- Born: 1948 Pabna, Rajshahi Division, East Bengal, Pakistan
- Died: 20 August 2024 (aged 76) Kolkata, West Bengal, India
- Occupation: Filmmaker
- Notable work: Chokh Maina Tadanta
- Spouses: Indrani Chakraborty (div.) Satarupa Sanyal (sep.)
- Children: 3, including Ritabhari Chakraborty Chitrangada Satarupa

= Utpalendu Chakrabarty =

Indian filmmaker (1948–2024)

Utpalendu Chakrabarty (1948 – 20 August 2024) was an Indian filmmaker based in Kolkata.

==Life and career==
Chakrabarty was born in Pabna District in 1948. Utpalendu graduated from Scottish Church College, of the University of Calcutta.

Chakrabarty was involved in left-wing politics in his student life and spent time in Purulia among the tribal. Although he started out as a teacher, his passion was cinema. He made several documentaries and films. He was once married to Indrani Chakraborty and later divorced. He remarried to director and activist Satarupa Sanyal but divorced in 2000. His daughters Chitrangada Satarupa and Ritabhari Chakraborty revealed that they had no connection to Utpalendu, their biological father.

He has won the Indira Gandhi Award for Best Debut Film of a Director at the 28th National Film Awards in 1980 for Maina Tadanta, the National Film Award for Best Feature Film and Direction at the 30th National Film Awards in 1982 for Chokh, the Berlin International Film Festival OCIC Award in 1983 for Chokh and the National Film Award for Best Non-Feature Film at the 32nd National Film Awards in 1984 for Music of Satyajit Ray.

Chakrabarty died in Kolkata on 20 August 2024, at the age of 76.

..............................

WHAT THIS TASK INVOLVES:
From the biography of Utpalendu Chakrabarty above, copy word for word the stretch from "Utpalendu Chakrabarty (1948" through "University of Calcutta.".

..............................

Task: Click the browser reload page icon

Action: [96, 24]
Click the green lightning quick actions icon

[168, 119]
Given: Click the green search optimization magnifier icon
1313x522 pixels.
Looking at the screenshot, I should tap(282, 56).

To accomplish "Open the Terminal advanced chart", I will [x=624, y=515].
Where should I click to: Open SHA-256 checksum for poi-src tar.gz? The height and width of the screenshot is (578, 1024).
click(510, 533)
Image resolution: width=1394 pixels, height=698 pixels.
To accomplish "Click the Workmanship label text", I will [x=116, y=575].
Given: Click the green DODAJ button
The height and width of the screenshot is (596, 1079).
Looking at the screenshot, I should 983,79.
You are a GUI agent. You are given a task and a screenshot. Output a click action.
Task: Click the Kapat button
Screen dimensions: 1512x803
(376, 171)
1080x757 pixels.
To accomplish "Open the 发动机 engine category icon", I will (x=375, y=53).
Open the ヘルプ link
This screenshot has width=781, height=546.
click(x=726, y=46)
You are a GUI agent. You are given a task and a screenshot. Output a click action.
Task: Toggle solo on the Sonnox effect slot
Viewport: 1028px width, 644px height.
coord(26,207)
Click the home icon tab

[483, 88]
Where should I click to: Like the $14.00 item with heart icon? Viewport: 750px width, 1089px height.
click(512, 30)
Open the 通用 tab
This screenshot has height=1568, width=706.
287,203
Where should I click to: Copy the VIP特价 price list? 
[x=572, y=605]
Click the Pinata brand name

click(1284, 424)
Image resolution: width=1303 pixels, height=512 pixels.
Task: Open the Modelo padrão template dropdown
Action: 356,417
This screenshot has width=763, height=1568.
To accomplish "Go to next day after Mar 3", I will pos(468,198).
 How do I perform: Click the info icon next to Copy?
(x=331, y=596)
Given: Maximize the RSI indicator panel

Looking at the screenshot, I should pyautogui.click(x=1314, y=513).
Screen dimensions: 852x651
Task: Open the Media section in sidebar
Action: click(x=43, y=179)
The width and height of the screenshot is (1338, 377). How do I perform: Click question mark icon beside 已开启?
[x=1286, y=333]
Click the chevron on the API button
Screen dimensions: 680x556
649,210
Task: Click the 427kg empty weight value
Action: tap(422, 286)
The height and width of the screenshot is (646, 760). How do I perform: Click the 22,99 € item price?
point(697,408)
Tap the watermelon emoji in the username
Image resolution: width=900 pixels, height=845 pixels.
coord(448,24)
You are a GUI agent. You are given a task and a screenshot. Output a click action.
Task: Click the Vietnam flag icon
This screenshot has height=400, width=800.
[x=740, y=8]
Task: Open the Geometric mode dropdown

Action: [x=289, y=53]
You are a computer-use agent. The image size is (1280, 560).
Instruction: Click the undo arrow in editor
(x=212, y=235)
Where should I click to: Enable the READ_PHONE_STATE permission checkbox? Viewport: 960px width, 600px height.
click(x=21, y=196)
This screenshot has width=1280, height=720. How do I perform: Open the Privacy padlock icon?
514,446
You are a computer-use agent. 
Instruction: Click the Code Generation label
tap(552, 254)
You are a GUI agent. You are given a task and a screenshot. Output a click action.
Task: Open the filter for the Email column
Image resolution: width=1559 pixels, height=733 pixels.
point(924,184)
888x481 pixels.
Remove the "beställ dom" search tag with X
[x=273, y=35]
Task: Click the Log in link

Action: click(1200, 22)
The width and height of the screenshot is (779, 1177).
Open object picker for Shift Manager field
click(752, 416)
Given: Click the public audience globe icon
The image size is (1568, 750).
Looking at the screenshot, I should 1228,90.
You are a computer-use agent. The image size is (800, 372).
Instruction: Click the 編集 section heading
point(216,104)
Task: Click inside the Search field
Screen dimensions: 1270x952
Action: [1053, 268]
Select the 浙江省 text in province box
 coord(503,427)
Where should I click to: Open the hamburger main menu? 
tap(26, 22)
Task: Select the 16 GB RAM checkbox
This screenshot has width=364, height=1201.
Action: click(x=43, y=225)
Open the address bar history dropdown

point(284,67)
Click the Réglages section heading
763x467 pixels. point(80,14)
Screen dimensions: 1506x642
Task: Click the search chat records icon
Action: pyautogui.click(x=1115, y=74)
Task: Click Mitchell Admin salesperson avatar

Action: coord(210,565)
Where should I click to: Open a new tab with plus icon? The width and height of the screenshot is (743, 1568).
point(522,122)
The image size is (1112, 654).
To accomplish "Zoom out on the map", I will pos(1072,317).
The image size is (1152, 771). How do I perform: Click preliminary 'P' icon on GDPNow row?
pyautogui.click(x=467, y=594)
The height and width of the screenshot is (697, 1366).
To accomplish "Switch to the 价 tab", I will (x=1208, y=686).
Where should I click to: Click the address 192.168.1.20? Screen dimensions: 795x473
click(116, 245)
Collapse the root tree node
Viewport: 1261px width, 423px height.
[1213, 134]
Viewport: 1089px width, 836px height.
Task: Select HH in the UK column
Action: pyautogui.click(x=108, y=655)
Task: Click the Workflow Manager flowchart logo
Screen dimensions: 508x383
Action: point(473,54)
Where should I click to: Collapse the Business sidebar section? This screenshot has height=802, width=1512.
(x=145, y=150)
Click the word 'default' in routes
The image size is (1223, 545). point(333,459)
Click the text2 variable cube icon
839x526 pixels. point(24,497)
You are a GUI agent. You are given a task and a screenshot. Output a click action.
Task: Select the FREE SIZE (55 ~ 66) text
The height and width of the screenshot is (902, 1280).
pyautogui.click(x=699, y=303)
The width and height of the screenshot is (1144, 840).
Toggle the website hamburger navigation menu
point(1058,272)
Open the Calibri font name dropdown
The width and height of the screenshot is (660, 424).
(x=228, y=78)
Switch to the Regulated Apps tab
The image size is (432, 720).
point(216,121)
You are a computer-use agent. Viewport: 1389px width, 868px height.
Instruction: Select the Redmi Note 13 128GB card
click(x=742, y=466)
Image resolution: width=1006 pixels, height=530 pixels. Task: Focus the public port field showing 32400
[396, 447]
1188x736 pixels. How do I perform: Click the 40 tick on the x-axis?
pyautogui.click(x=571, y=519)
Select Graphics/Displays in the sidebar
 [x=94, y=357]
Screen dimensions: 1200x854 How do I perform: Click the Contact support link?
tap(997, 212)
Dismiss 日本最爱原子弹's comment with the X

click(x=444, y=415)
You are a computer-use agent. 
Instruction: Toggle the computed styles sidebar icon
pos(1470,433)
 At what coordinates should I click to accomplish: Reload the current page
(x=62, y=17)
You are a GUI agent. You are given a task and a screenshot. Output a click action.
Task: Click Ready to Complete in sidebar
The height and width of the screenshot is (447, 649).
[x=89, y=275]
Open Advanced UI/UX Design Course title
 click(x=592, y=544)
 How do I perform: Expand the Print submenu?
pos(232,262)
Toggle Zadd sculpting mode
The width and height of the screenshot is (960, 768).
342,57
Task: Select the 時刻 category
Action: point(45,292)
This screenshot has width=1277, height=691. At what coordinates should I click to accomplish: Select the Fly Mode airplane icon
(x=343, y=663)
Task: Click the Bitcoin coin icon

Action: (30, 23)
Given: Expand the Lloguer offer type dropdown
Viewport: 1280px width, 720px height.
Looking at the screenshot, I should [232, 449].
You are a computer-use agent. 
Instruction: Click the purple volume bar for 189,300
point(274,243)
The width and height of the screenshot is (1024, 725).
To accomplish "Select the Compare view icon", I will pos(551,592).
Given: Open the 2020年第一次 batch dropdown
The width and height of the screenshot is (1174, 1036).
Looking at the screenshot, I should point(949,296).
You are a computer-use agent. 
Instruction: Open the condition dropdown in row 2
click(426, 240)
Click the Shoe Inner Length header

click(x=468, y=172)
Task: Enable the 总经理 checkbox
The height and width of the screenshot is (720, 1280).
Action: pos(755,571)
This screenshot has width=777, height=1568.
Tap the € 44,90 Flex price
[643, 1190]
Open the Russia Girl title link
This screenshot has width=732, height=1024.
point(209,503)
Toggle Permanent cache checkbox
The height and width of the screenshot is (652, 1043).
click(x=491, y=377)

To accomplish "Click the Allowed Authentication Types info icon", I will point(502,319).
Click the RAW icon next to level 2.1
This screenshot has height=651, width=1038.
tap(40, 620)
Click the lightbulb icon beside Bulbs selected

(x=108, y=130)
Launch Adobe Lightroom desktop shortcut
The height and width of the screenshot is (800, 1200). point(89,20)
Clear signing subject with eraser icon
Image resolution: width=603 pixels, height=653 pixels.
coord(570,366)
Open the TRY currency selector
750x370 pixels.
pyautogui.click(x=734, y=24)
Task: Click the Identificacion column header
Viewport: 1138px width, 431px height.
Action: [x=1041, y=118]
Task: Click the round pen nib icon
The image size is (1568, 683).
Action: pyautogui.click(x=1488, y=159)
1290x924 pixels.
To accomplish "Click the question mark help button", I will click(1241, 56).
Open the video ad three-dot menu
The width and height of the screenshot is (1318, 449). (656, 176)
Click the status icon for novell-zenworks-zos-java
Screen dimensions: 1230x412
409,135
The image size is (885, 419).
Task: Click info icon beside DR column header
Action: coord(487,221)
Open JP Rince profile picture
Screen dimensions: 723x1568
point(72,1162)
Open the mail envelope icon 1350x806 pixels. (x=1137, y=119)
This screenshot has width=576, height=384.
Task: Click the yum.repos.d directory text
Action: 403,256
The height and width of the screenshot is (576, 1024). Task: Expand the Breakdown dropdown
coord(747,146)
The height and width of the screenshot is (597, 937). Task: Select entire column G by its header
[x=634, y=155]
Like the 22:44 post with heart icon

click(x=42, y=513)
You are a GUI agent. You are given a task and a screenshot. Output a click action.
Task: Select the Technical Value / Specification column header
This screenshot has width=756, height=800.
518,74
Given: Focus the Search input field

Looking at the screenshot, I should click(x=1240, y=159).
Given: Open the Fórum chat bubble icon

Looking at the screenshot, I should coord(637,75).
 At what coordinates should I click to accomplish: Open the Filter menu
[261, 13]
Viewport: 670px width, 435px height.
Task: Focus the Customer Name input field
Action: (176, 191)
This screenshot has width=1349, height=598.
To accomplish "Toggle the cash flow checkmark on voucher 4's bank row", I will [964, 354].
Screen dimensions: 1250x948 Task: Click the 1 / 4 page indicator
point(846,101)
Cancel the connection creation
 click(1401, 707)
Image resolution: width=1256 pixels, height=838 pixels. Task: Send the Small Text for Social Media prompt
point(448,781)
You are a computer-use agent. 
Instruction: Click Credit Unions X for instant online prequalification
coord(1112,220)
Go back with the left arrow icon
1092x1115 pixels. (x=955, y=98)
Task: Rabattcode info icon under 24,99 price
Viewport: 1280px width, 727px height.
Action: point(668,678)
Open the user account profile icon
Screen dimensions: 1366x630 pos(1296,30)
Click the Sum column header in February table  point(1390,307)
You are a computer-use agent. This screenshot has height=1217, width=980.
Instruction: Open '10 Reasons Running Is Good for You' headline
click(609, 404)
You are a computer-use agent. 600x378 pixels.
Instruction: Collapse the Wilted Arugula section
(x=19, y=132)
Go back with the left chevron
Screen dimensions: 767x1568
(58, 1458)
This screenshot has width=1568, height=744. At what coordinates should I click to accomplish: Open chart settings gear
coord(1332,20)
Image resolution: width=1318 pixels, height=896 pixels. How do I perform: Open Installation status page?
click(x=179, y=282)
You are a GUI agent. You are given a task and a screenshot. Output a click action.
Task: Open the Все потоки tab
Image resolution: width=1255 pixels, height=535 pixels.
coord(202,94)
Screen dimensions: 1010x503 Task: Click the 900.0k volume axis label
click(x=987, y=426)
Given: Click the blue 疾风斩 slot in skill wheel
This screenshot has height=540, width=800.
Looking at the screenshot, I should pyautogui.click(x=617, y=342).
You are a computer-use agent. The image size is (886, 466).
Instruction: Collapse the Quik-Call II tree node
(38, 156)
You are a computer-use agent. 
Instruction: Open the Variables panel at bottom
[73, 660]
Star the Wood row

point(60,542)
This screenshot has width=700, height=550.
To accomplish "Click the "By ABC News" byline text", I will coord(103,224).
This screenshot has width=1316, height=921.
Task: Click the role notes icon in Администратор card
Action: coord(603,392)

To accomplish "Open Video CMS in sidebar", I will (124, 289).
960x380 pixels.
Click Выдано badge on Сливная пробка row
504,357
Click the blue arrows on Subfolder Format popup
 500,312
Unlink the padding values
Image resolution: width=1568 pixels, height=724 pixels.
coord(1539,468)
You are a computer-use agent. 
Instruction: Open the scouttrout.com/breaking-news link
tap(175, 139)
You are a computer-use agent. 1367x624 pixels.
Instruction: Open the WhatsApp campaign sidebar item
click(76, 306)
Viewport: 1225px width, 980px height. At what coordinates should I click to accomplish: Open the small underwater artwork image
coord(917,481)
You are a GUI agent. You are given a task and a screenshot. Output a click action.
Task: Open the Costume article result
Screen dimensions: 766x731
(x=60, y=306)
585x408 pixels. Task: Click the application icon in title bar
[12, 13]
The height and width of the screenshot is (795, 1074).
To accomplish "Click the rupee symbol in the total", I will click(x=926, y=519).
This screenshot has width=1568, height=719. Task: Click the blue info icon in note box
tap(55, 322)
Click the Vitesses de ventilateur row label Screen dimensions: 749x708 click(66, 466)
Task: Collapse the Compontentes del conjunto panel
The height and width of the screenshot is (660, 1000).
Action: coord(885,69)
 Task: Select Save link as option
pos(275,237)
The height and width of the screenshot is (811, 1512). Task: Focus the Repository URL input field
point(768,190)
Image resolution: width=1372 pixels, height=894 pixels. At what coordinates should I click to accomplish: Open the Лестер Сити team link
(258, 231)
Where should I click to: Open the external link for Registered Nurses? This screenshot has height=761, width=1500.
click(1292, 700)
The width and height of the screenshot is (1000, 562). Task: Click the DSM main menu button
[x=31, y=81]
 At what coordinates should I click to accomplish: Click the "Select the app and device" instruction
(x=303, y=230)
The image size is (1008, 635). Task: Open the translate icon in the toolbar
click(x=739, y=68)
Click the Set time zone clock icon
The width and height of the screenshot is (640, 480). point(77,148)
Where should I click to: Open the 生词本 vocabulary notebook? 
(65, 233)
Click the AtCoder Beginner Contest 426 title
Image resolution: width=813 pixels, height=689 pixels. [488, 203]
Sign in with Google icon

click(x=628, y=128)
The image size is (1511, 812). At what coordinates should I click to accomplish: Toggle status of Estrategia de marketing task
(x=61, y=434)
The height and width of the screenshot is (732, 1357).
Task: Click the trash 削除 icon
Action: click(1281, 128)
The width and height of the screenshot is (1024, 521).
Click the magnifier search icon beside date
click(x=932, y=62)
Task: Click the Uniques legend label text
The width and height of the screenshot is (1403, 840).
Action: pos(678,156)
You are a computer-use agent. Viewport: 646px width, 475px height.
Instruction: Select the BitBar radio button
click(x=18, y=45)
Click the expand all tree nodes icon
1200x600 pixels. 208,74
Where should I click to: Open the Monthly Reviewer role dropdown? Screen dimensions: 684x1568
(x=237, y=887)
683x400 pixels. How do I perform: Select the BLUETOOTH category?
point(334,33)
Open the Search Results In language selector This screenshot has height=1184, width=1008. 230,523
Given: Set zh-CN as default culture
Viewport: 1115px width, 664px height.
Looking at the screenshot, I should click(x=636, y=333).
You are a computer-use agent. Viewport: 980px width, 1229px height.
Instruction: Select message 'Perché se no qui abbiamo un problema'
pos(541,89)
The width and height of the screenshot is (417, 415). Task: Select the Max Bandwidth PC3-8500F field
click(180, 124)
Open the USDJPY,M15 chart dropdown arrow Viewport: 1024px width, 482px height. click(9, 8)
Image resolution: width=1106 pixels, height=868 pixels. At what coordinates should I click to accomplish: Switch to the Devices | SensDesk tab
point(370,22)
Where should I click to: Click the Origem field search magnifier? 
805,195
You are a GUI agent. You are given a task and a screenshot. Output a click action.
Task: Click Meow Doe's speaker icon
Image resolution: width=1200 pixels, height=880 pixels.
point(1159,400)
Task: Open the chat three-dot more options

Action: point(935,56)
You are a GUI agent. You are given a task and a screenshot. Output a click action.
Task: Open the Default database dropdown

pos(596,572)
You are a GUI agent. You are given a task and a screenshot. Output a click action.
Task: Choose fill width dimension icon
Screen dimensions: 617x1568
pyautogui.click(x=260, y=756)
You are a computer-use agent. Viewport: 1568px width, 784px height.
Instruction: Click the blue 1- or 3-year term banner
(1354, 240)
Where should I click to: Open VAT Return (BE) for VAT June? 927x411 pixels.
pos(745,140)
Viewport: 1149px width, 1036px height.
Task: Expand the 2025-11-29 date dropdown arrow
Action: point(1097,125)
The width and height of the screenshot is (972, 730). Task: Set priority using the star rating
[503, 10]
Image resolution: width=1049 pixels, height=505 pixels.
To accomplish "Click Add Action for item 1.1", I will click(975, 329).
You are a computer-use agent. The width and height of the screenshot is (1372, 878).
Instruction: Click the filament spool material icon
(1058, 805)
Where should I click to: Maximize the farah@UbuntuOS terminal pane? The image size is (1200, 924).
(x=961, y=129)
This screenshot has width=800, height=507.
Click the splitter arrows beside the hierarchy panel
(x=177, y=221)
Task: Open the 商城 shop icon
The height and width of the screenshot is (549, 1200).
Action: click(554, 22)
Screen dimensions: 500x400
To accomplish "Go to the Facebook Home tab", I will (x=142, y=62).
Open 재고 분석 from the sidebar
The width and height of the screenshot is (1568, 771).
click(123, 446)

..............................

EXERCISE RESPONSE:
Utpalendu Chakrabarty (1948 – 20 August 2024) was an Indian filmmaker based in Kolkata.

==Life and career==
Chakrabarty was born in Pabna District in 1948. Utpalendu graduated from Scottish Church College, of the University of Calcutta.